>> start Provided records
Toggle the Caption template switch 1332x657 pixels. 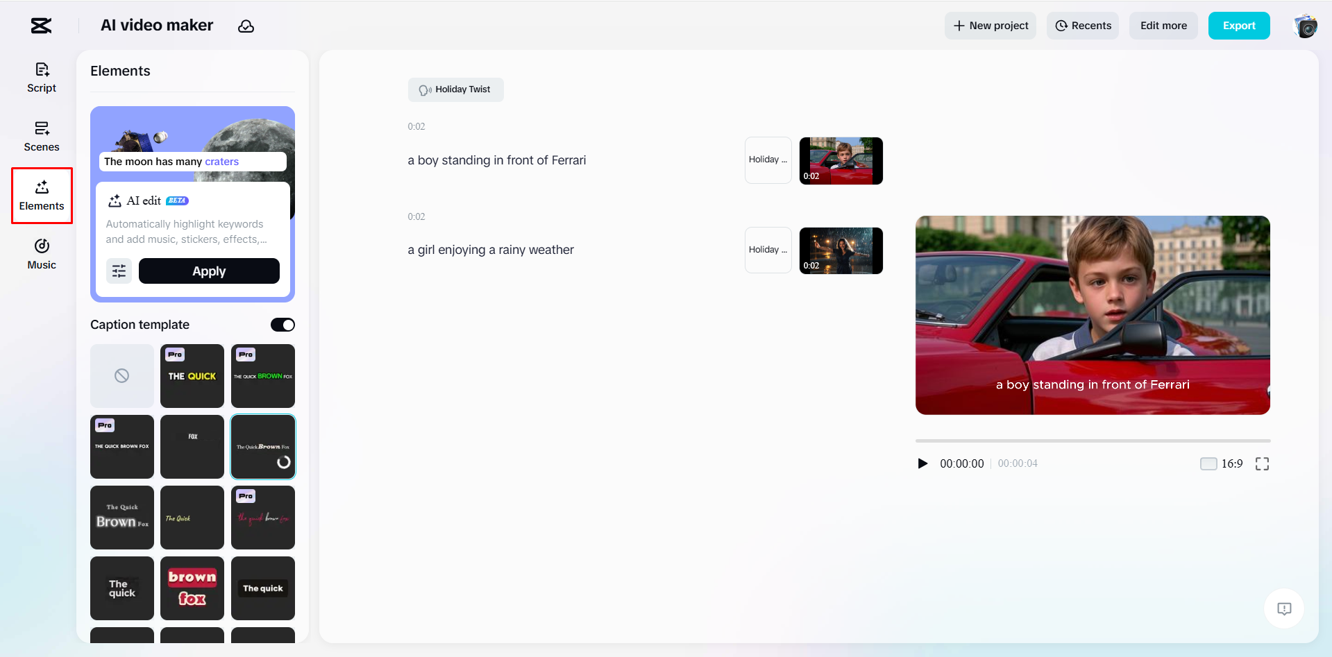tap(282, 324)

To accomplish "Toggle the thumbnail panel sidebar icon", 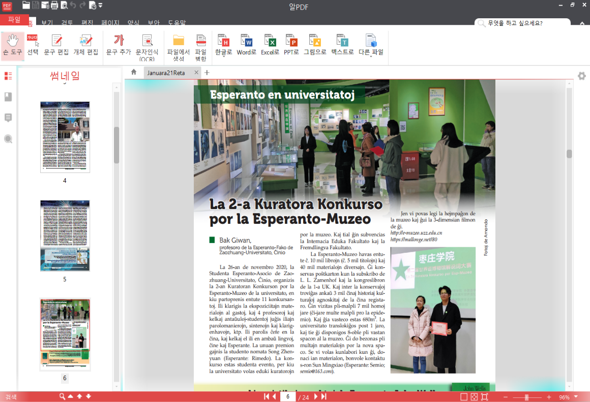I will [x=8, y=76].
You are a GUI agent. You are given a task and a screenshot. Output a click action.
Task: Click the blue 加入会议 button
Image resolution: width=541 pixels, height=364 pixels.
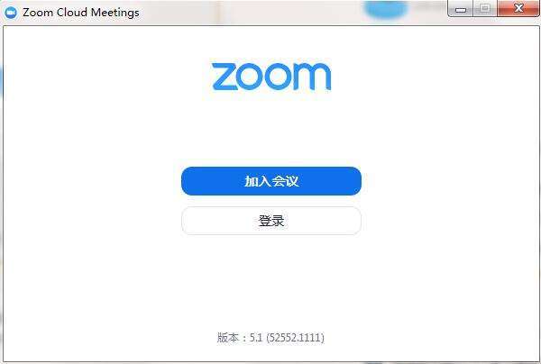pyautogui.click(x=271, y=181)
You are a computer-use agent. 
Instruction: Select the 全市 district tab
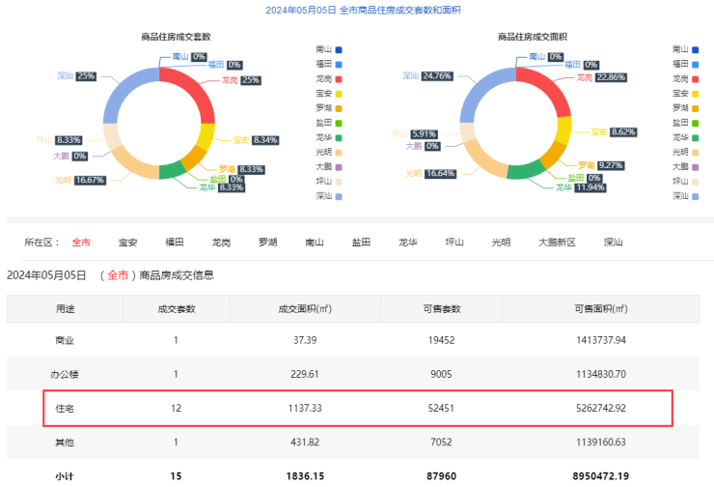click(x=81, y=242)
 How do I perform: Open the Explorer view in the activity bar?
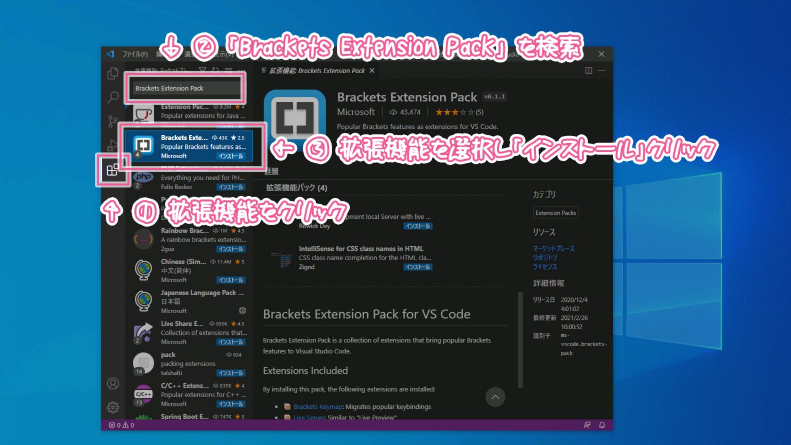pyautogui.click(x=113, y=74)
>> end Provided records
>> start Provided records
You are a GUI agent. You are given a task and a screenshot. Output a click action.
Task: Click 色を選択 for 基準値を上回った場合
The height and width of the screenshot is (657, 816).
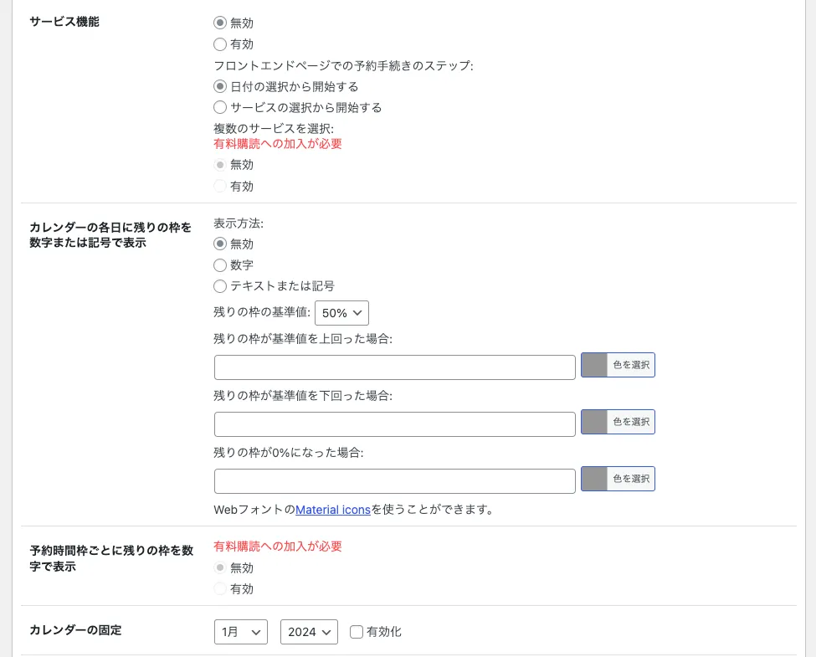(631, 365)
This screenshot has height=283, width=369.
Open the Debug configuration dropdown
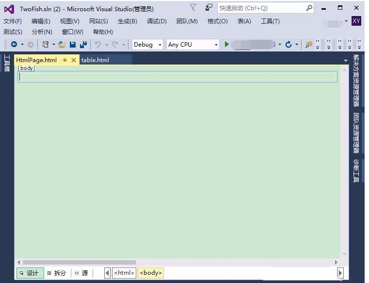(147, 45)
>> end Provided records
>> start Provided records
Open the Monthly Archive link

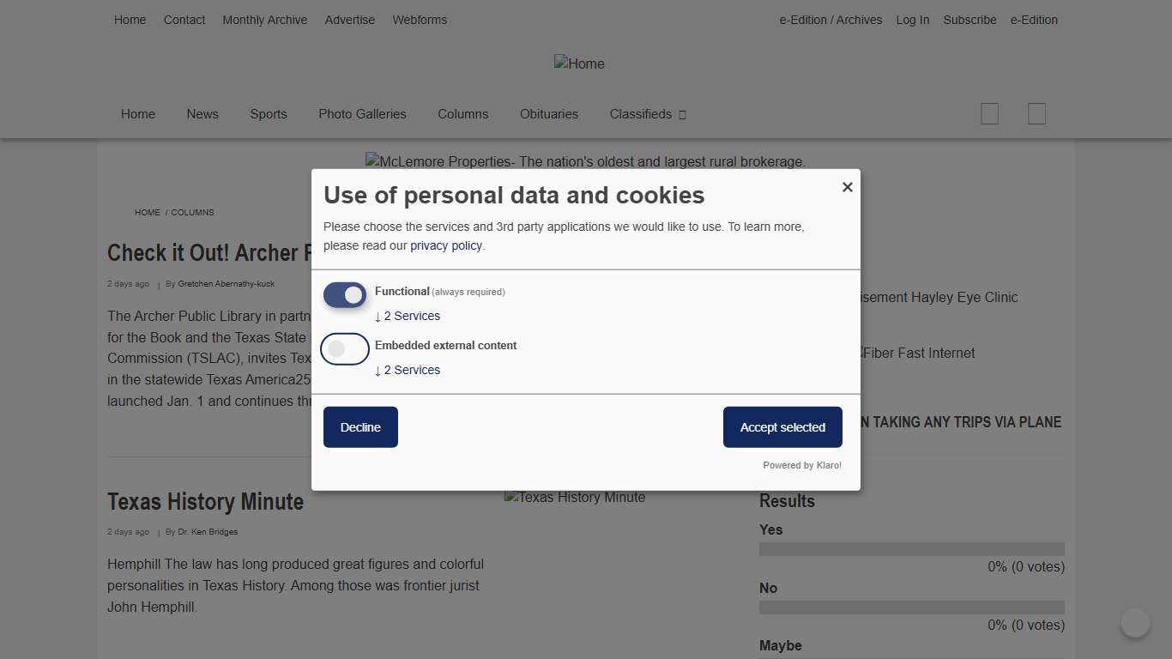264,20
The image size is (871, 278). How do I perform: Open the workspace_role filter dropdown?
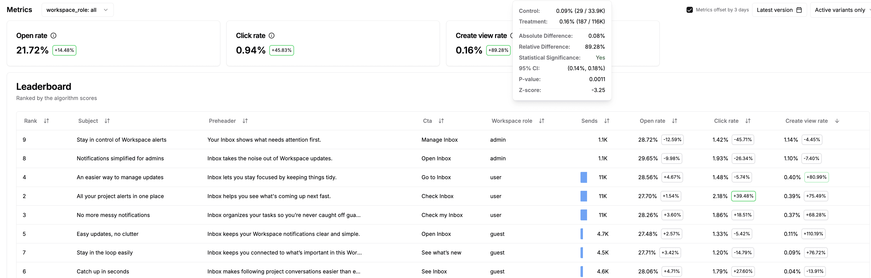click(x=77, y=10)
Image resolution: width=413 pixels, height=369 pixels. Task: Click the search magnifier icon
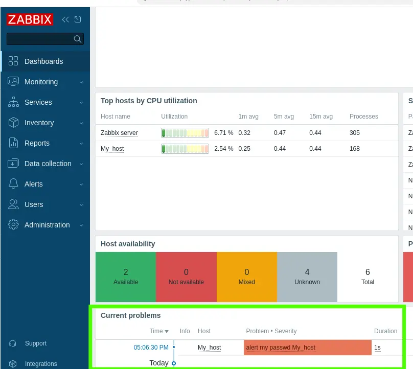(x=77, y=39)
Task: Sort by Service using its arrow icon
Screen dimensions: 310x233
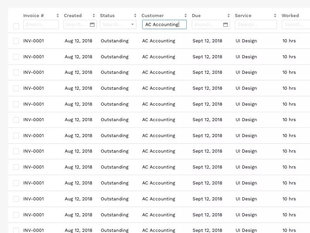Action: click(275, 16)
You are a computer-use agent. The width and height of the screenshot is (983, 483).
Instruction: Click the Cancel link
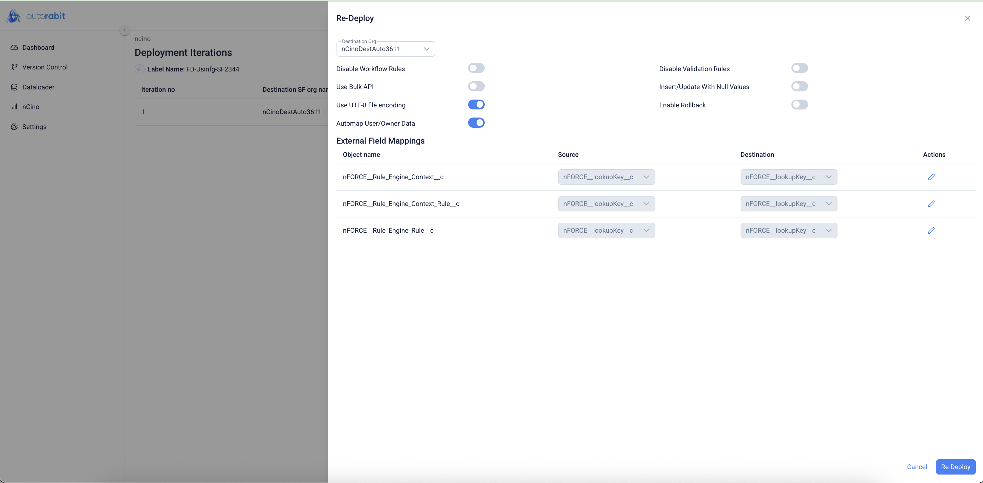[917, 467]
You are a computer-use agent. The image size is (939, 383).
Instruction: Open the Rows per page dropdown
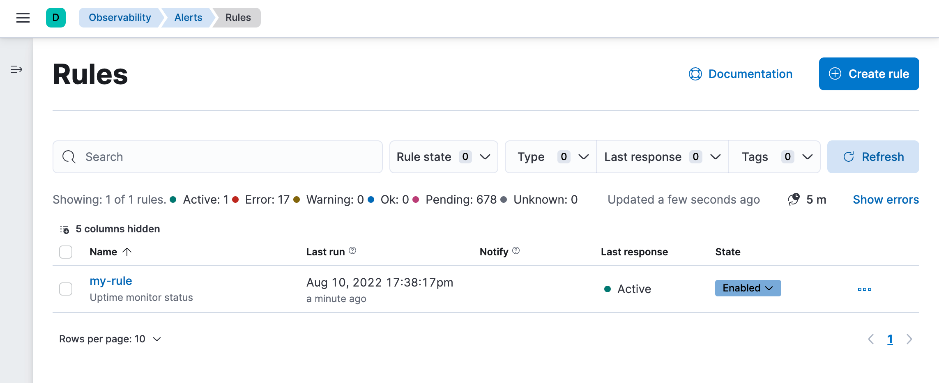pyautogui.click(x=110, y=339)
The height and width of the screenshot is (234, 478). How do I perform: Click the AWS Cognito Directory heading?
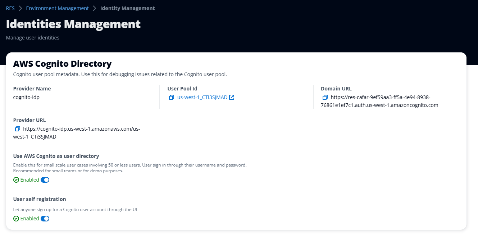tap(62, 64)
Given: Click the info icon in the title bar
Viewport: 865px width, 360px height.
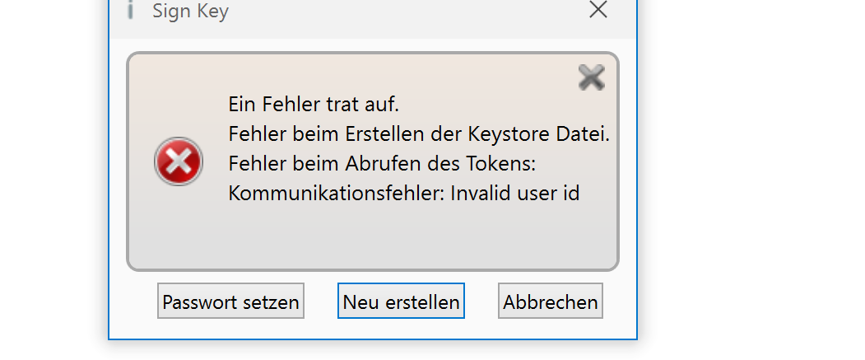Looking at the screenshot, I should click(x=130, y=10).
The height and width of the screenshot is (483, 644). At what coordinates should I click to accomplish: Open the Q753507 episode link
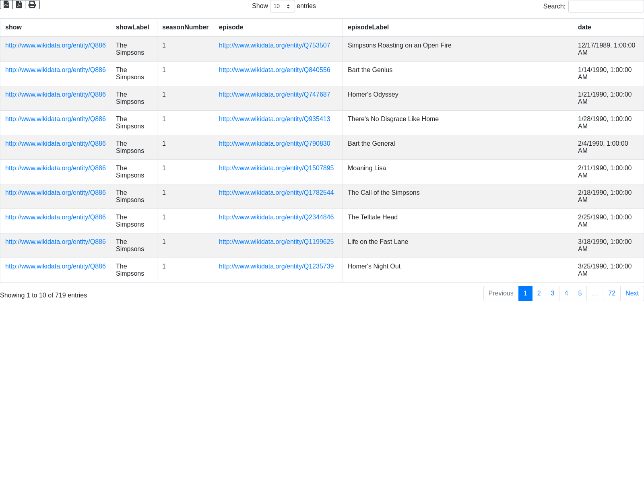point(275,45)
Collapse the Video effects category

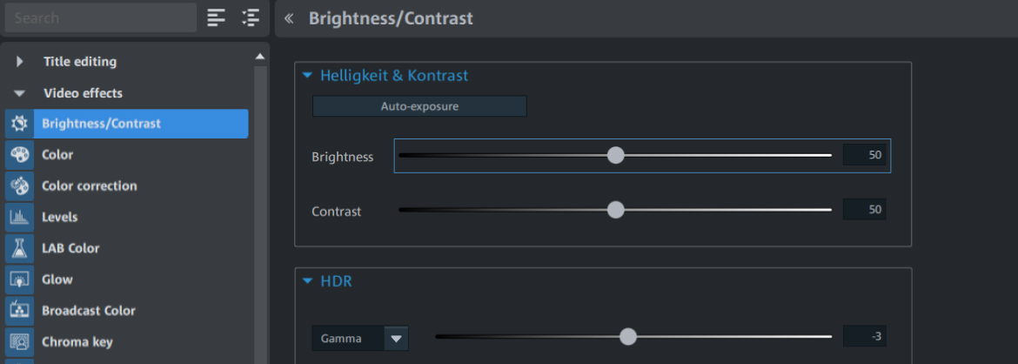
>> end Provided records
▸ Directions for this task
Copy out the lines from the one containing "The height and width of the screenshot is (483, 644)." through the one containing "Collapse the Video effects category", keeping every character as it stands. Leave the pictures out of your copy.

▸ Exercise answer
The height and width of the screenshot is (483, 644). At what coordinates should I click to accomplish: Open the Q753507 episode link
point(275,45)
Collapse the Video effects category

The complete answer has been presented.